• YOUR GOAL:
Leave the images out, and copy each of the records below exactly.

———

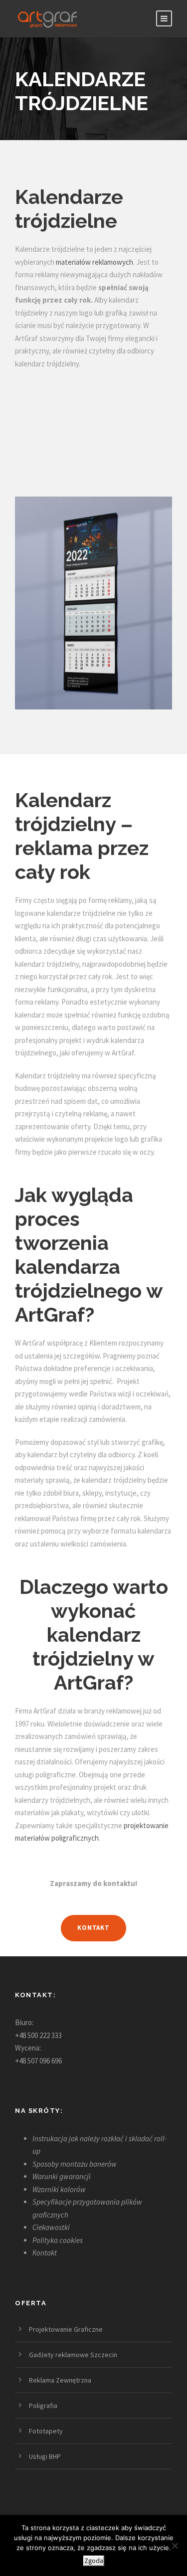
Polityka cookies (57, 2240)
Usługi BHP (45, 2456)
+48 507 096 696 (38, 2060)
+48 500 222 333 (38, 2035)
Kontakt (44, 2252)
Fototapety (46, 2430)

———

• OUTPUT:
Polityka cookies (57, 2240)
Usługi BHP (45, 2456)
+48 507 096 696 (38, 2060)
+48 500 222 333 (38, 2035)
Kontakt (44, 2252)
Fototapety (46, 2430)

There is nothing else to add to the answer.